También se preocupó de construir la catedral ya que su antecesor había erigido un edificio liviano, con materiales vernáculos. La obra se proyectó por el jesuita Martín de Aipitarte. Aunque en el proyecto original se preveían tres naves, la escasez de fondos, obligó a erigirla finalmente de una sola. El 26 de agosto de 1632 comenzaron las obras, colocándose la primera piedra el 4 de octubre del mismo año. La construcción se demoró más de lo esperado por lo que fueron los sucesores en la mitra de Huamanga los que la acabaron.
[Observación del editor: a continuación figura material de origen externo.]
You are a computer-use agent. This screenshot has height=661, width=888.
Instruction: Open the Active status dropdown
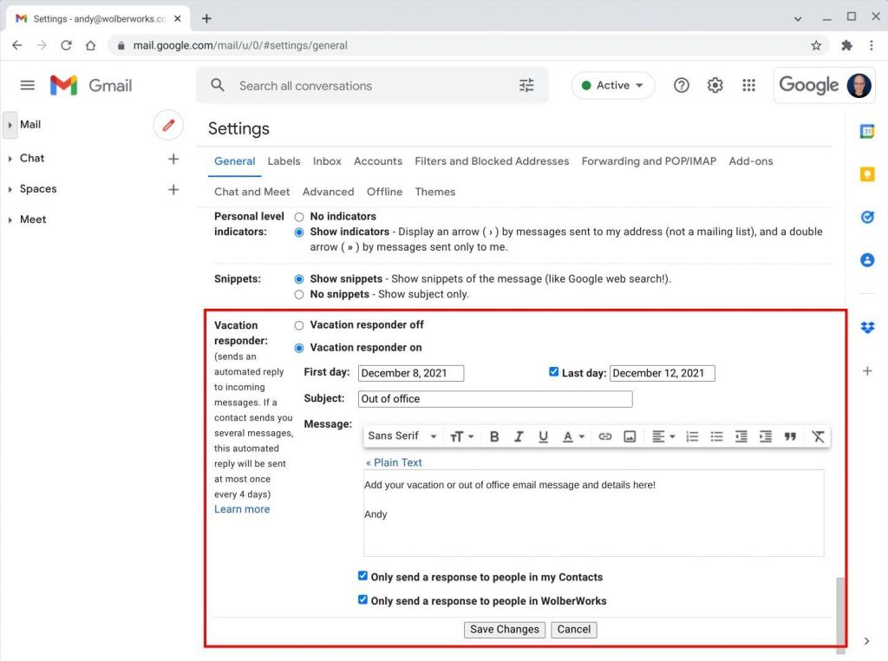(x=613, y=85)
Por otro lado, Verdugo erigió el seminario de la diócesis, estableciendo unos estatutos inspirados en los de Cuzco. Habría 12 becados que, curiosamente, vestirían el mismo uniforme que llevaban los alumnos del colegio Maese Rodrigo de Sevilla, del que él mismo había sido antiguo alumno. Igualmente, Verdugo convocó el primer sínodo de la diócesis, invitando a él tanto a eclesiásticos como a laicos.
Como colofón a su trayectoria fue presentado como quinto arzobispo de México, cargo que no llegó a ocupar porque le sorprendió la muerte en la ciudad de México, el 6 de agosto de 1636. Sus restos mortales se trasladaron a la Catedral de Huamanga, a cuyo sepelio acudieron cientos de fieles de todos los rincones de su diócesis.
BIBLIOGRAFÍA:
EGAÑA, Antonio de: Historia de la iglesia en la América española, T. II, Madrid, B.A.C., 1966.
MÉNDEZ BEJARANO, Mario: Diccionario de escritores, maestros y oradores naturales de Sevilla y su actual provincia, Sevilla, Libros Padilla, 1989.
MIRA CABALLOS, Esteban: Conquista y destrucción de las Indias. Sevilla, Muñoz Moya Editor, 2009.